The implication is that henceforth, remunerations to staff members of these institutions would no longer flow through the IPPIS platform.

The approval for the exemption was given by the Federal Executive Council (FEC) at its meeting on Wednesday at the Presidential Villa, Abuja.

The Minister of Education, Prof. Tahir Mamman, while briefing State House Correspondents after the FEC meeting, alongside other ministers, said the goal was to allow for the efficient running of public educational institutions nationwide.

He said that Wednesday’s move was not connected to the integrity of IPPIS, the University Transparency and Accountability Solution (UTAS), or other similar systems advocated by various bodies.

“Simply, the president and the Council are just concerned about the efficiency of management of the universities, and so it has nothing to do with integrity or platform options,” Mamman said.

He said FEC also observed that Vice Chancellors of universities did not need to abandon their work to go to Abuja to process the salaries of personnel in their payroll.

“The President cannot understand why Vice Chancellors should be leaving their duty post and run to Abuja to get staff enlisted on IPPIS when they get recruited,” Mamman said.

“The basic concern is that universities are governed by laws.
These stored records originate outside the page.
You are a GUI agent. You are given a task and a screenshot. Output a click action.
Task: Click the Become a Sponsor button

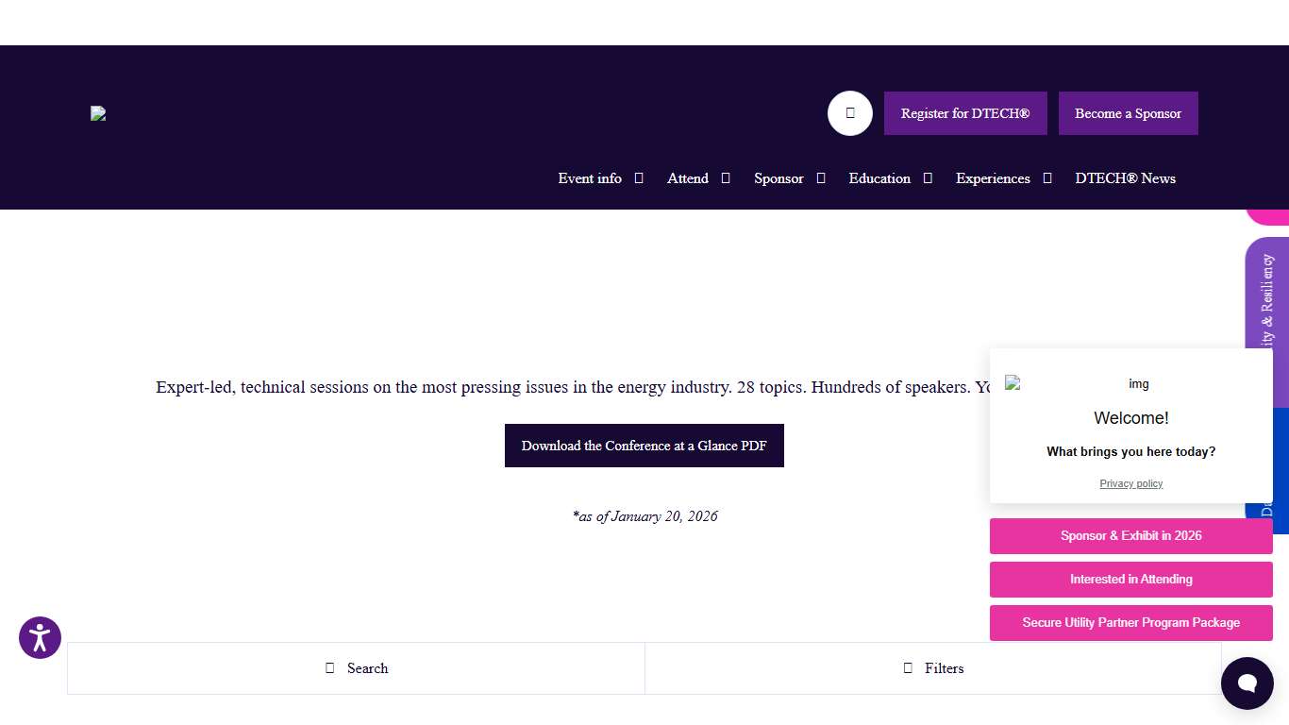(1128, 113)
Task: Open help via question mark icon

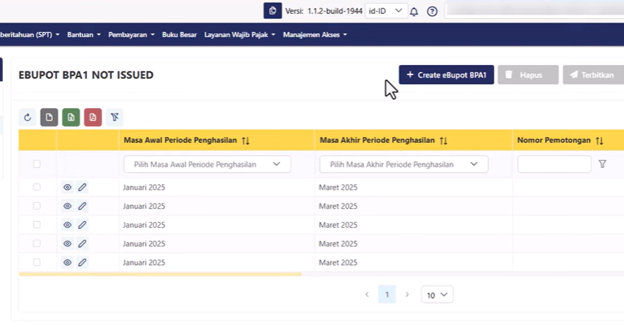Action: click(x=432, y=11)
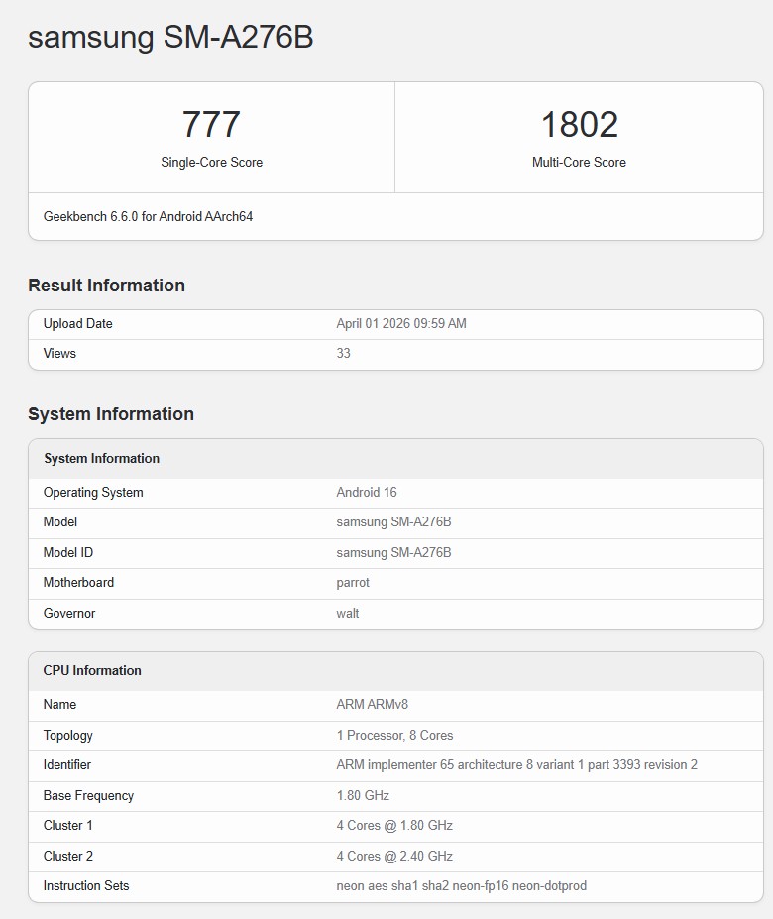Screen dimensions: 773x919
Task: Click the CPU Information table header
Action: pyautogui.click(x=92, y=671)
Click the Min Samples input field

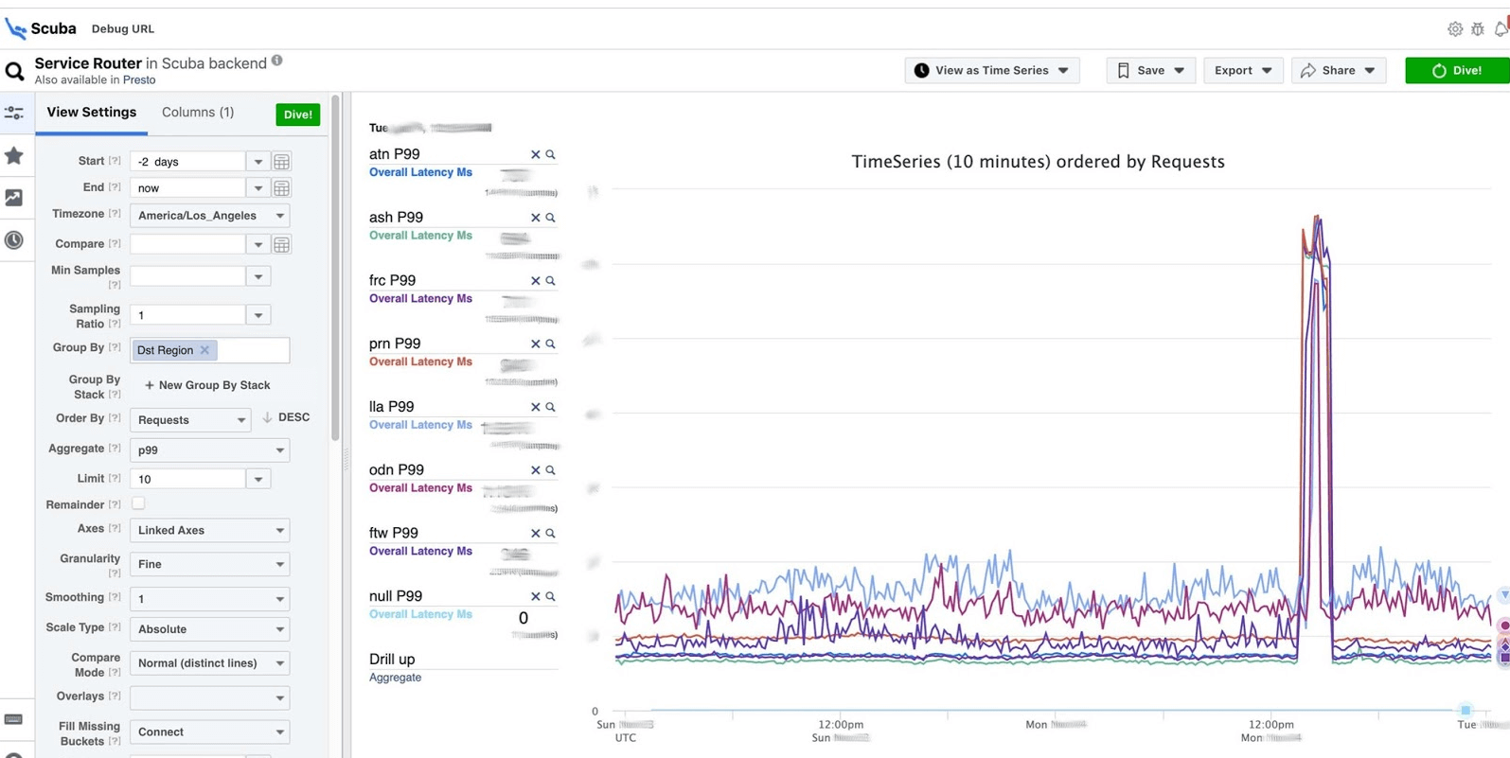pyautogui.click(x=188, y=276)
And those laws give them autonomy in certain respects and most respects and the IPPIS has sort of eroded that autonomy granted universities is accordance with their act,” he said.
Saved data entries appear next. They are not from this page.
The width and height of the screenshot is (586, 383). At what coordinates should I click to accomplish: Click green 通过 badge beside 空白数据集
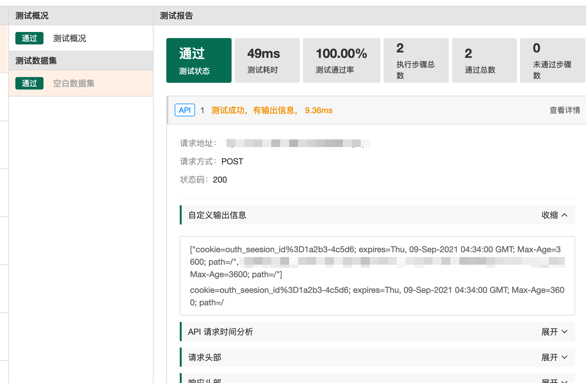(29, 83)
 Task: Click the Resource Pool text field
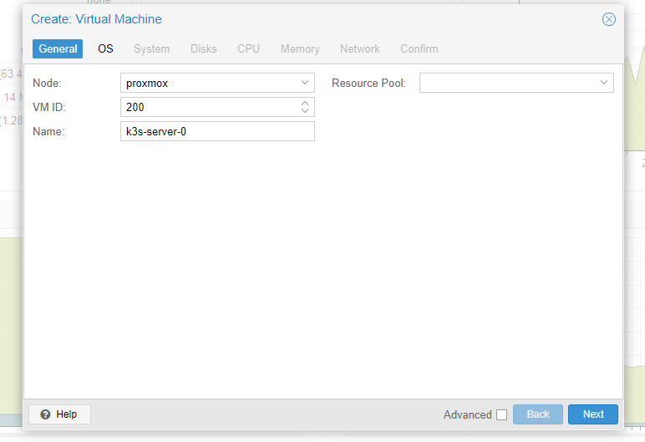click(x=506, y=83)
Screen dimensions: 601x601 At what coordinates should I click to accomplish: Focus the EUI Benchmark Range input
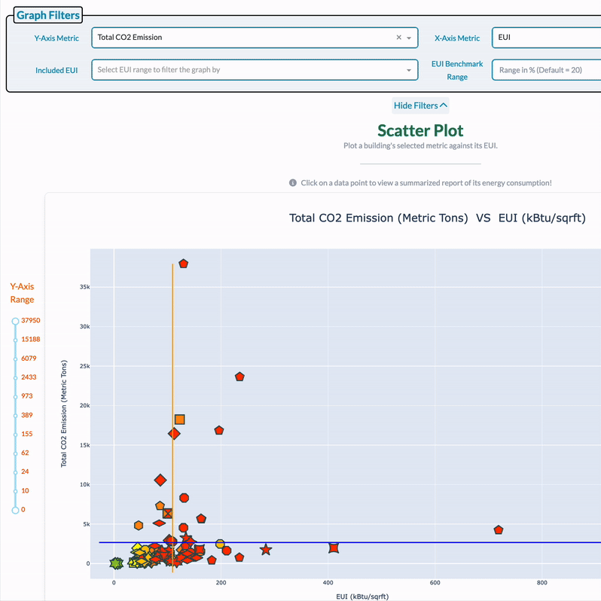click(x=546, y=70)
As one of its reform initiatives for the effective storage of personnel records, the Federal Government introduced the IPPIS in 2006 in a move that it said would improve transparency and accountability. It also expanded the IPPIS to include all government Ministries, Departments and Agencies (MDAs) that draw personnel costs from the Consolidated Revenue Fund.

But the Academic Staff Union of Universities (ASUU), the umbrella body of university lecturers in Nigeria, would have none of that, insisting on the University Transparency and Accountability Solution (UTAS) as its desired platform for payment.

This became a constant source of squabbles between ASUU and the Federal Government, leading to industrial actions by ASUU that disrupted educational activities.

The exemption of the universities and other institutions from may thus be the resolution of one of the major causes of misunderstanding between the government and ASUU in recent years.

Minister of the Information and National Orientation, Mohammed Idris, who also briefed State House Correspondents on Wednesday, said the FG reasoned that the IPPIS does not afford tertiary institutions the freedom to run their affairs.

“Today, the universities and other tertiary institutions have gotten a very big relief from the Integrated Personnel Payroll and Information System,” Idris said.

“You will recall that the university authorities and others have been clamouring for exempting the universities and other tertiary institutions from this system. Today, the Council has graciously approved that. What that means is that going forward, the universities, as the Honourable Minister of Education has said, and other tertiary institutions, the polytechnics and colleges of education will be taken off the IPPIS.

“What that means in simple language is that the university authorities and other tertiary institutions will now pay their personnel from their own end instead of relying on the IPPIS,” he said.